Defenseman Mike Mottau dropped off Noah Falkenstein's 2009-10 season tickets. 

Noah Falkenstein lives in the Riverdale section of the Bronx, not more than a 20-minute drive from midtown Manhattan and outside what most would consider to be Devils territory.

That hasn't stopped him from maintaining a lifelong devotion to Jersey's Team. He's dedicated one room of his apartment to everything Devils: playoff towels, championship banners, and posters decorate almost every available inch of wall space.

Mottau with Falkenstein.
Pennants of every vintage look down from near the ceiling. A Devils blanket drapes over a bed. A book shelf holds Devils team photos, bobblehead dolls, and Prudential Center posters, as well as a one-of-a-kind treasure – a champagne cork from the Devils' 2003 Stanley Cup celebration.

"We're pretty obsessed," Falkenstein said.

On Wednesday, he welcomed a special visitor to see his Devils display when defenseman Mike Mottau stopped by to deliver Falkenstein's 2009-10 season tickets. Devils players have been hand delivering tickets to select account holders throughout the week.

It will be Falkenstein's second campaign as a member of the club's season ticket holder family in section 216 at Prudential Center. But the Devils have come first ever since his father experienced a change of heart.

"He was a very big Rangers fan," he recalled. "My father was still going to games and then it just got too ridiculous at the Garden. There (were fans) fighting, and he just said, 'You know what? Forget it.'"

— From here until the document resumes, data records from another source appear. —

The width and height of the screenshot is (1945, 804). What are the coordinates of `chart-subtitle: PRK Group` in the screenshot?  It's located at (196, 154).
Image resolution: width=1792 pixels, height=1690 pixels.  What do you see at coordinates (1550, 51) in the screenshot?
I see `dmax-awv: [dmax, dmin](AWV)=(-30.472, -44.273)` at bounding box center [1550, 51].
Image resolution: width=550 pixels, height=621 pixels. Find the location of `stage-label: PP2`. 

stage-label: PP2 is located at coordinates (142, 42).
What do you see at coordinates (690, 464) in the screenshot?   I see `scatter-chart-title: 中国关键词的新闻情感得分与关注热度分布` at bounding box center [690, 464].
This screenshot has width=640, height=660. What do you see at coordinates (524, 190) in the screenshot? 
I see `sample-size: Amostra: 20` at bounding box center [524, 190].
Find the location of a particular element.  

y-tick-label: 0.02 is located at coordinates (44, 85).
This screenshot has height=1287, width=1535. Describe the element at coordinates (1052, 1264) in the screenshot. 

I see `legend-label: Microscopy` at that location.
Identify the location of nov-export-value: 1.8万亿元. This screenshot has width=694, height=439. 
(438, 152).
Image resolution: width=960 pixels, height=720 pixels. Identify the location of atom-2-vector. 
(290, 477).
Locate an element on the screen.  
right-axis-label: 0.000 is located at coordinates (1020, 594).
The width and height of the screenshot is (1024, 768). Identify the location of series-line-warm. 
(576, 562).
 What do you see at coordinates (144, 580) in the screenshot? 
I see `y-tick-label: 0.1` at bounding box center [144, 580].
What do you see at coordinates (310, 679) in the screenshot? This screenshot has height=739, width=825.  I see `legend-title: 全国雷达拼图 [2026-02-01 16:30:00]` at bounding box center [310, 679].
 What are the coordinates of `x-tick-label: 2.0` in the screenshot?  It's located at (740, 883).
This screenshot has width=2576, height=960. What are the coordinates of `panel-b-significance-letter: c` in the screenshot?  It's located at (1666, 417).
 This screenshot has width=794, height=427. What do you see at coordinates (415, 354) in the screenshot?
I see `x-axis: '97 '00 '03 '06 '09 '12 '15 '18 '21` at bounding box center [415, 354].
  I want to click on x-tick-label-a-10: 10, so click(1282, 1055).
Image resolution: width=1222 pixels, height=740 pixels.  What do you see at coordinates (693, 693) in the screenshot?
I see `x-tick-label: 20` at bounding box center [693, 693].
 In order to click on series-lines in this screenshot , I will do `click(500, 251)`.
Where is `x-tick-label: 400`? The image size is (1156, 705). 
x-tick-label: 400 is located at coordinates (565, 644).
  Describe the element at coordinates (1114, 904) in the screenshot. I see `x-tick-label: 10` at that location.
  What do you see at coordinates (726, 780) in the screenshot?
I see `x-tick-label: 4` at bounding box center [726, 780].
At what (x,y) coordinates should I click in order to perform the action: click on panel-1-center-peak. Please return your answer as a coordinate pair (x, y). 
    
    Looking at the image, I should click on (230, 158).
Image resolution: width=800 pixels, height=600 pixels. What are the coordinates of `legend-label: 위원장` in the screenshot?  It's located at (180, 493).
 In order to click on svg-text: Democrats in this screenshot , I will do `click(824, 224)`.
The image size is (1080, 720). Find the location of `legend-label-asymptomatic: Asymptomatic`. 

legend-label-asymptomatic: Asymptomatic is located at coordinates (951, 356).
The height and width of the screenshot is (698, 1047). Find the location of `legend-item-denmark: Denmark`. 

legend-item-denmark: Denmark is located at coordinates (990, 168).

When the Devils arrived in New Jersey in 1982, Falkenstein's father started going to games at the then Brendan Byrne Arena with a friend who was a Garden State native. With the team's first-ever regular season game on Oct. 5, 1982, the seed was planted.

"We've been crazy Devils fans ever since," he said.

Looking ahead to the upcoming season, Falkenstein has already circled March 17 on his calendar. That's when the Devils will wear red and green throwback jerseys for the first time since switching the team colors to red and black in 1992.

"I'm very excited about that," he said. "My brother's already said, 'I have to go to that game, I have to be there.' I have friends from high school asking for tickets."

For one game, the Devils will look the same way they did almost 30 years ago, when a father's decision sparked a son's obsession.